Wednesday, May 22, 2019 | Last Update : 04:01 AM IST

Rhythm speaks

THE ASIAN AGE. | PRATYUSHA CHATTERJEE
Published : Feb 27, 2019, 1:26 am IST
Updated : Feb 27, 2019, 1:38 am IST

The original score for the show was composed by Jayanta Banerjee and Carmen Staaf.

A sensational collaboration of rhythm, poetry, storytelling, music and dance is a treat
 A sensational collaboration of rhythm, poetry, storytelling, music and dance is a treat

When world-renowned classical and jazz musicians come together to jam at Speak: Rhythm in feet, it is bound to thrill, provoke and move one’s spirit in the fusion that is.

Carrying forward the legacy of iconic artists like Pandit Chitresh Das, Dr. Jimmy Slyde and James Buster Brown, and bringing to the forefront the voices of powerful female artists like Rina Mehta, Rachna Nivas, Michelle Dorrance, and Dormeshia Sumbry-Edwards it was a moment nothing short of magic on the stage. Serving as a bridge between tradition and innovation, rather a history and progress, live music acts created a mystic mood of fusion was enthralling.

The original score for the show was composed by Jayanta Banerjee and Carmen Staaf.

Performing Speak in NCR for the first time, the group was quite excited about the show. Rina Mehta one of the Kathak performers enthusiastically shares, “We had the great privilege of watching our Guruji develop and perform a collaboration with Tap artist Jason Samuels Smith over a decade. We have been watching how Kathak and Tap could be brought together for many years now.  Speak was in the making for two years before its first premiere on March 2017.”

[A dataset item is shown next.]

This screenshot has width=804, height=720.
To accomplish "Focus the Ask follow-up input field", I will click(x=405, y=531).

When an artist comes up on stage prepared, he or she expects something in return from the audience. However, Dormeshia Sumbry-Edwards, a Tap dancer, and definitely a show stealer of the evening, begs to differ. She argues, “I try not to expect anything from an audience. However, this collaboration is special to us. We hope the Delhi audience enjoys the similarities and differences between the two forms of dances as we are representing our forms with integrity and authenticity.”

A still from the showA still from the show

The show has been received very well by the audience and is special for all the performers. It features four women at the helm in the role of creators as well as artistic directors. Rina says, “It was important to continue the conversation between Guruji and Jason on two very different art forms and two communities after Guruji passed on the style of fusion. It was also important for us to bring in voices of women to the forefront. The response has been very positive. I think people are excited by the message of the show that ‘we can be one’ and we can celebrate our differences and yet find a common ground.”

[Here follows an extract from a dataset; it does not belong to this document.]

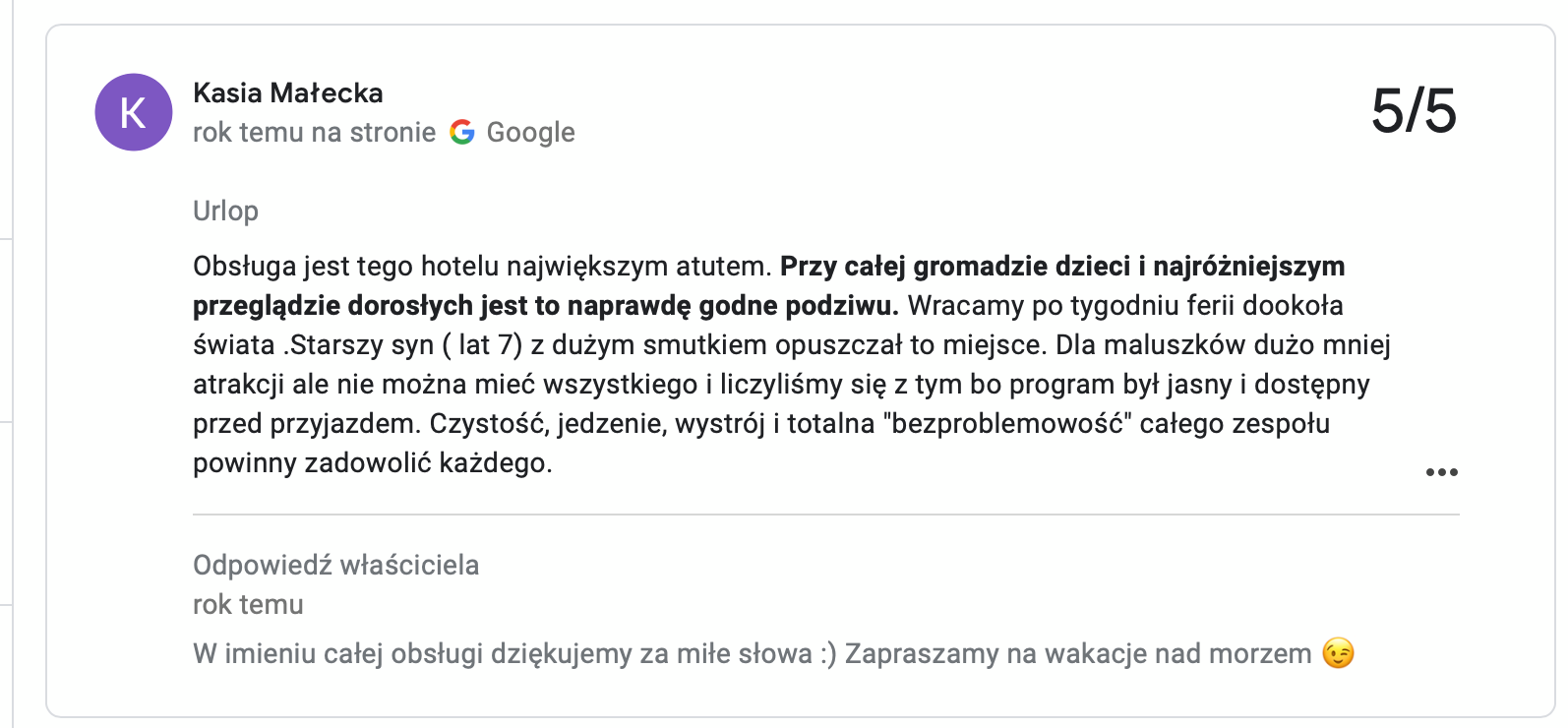Click the divider line above owner reply

pyautogui.click(x=825, y=515)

The musicians share their enthusiasm and talk about their composition, “Our favorite part is working with a group of people, willing to go outside the comfort zone and learn and try something new. We think the show is also a model on how we can be in life. It’s okay to let your guard down and when you do that, growth happens.”

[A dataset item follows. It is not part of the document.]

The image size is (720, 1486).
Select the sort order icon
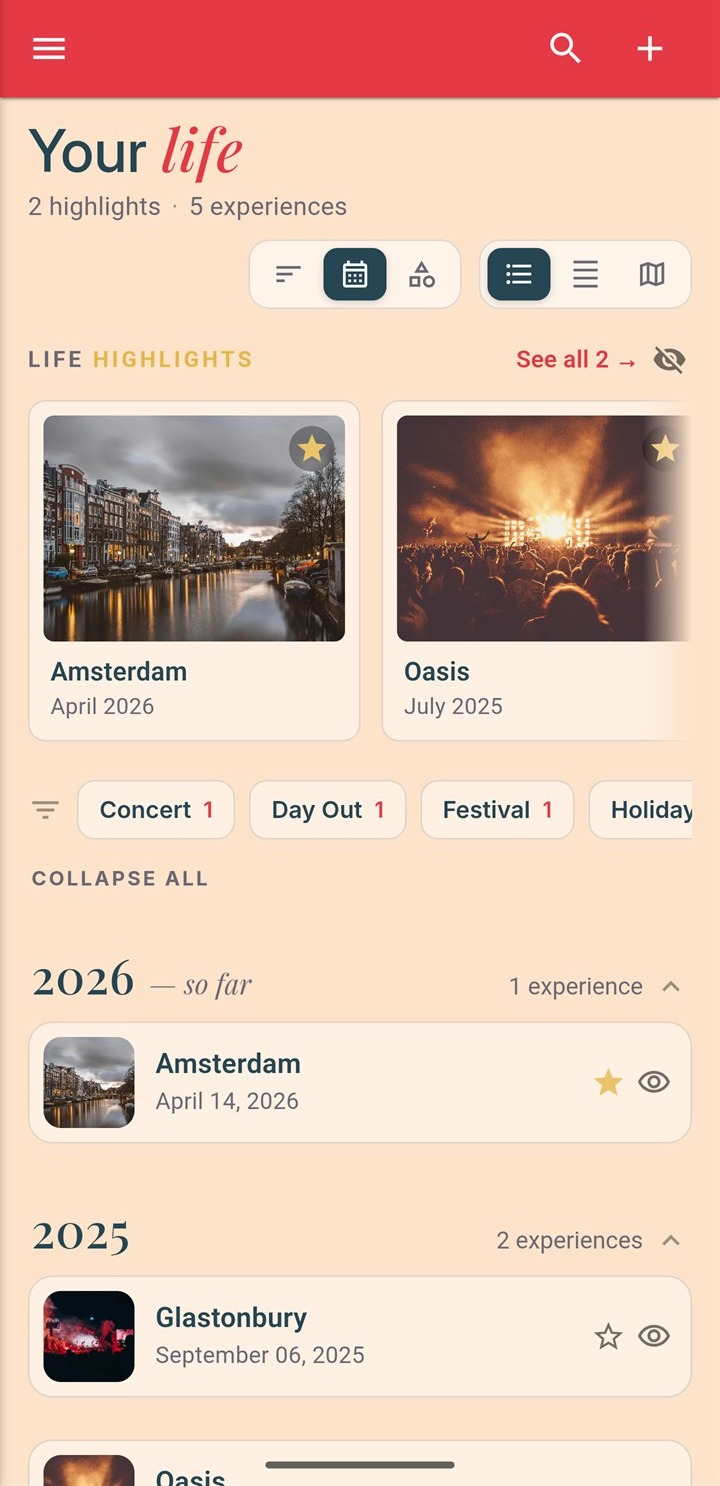(288, 274)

They also add, “Our favorite part is learning different ways and approach in music and rhythm of jazz and Indian classical music. We like learning from each other and seeing what happens when the two art forms come together!”

Michelle Dorrance another Tap performer feels the strongest impact is when one learns and gets inspired by different cultures, while still being able to honour her own.  She says it took many months for the troupe to develop the piece. They value improvisation.

Creating a fusion of Kathak and Tap doesn’t even sound easy. Many cannot imagine if there are similarities between the two. Rachna Nivcas, a Kathak dancer and performer, however, feels differently. For her hurdles and challenges mean inspiration. “We have definitely encountered many along the way.  As a Kathak dancer, I have to determine what are the different ways in which I can use my bare feet to produce sounds as against rival sounds made by metal taps on the bottom of tap shoes.   It’s a big challenge to translate my Kathak vocabulary on Jazz music while simultaneously maintaining the integrity and purity of both forms.”

Rachna adds with enthusiasm, “It’s so great for us to close our tour in Delhi for so many reasons. This is the capital and carries a heavy weight of Indian history, particularly for Kathak and Hindustani classical music.   It’s also special for me as Delhi is where I grew up and a large part of my own family belong.”

Though fusion, various dance forms are now trending in every nook and cranny. While, maintaining authenticity of the forms often poses a challenge, Speak has made its mark, touching many hearts.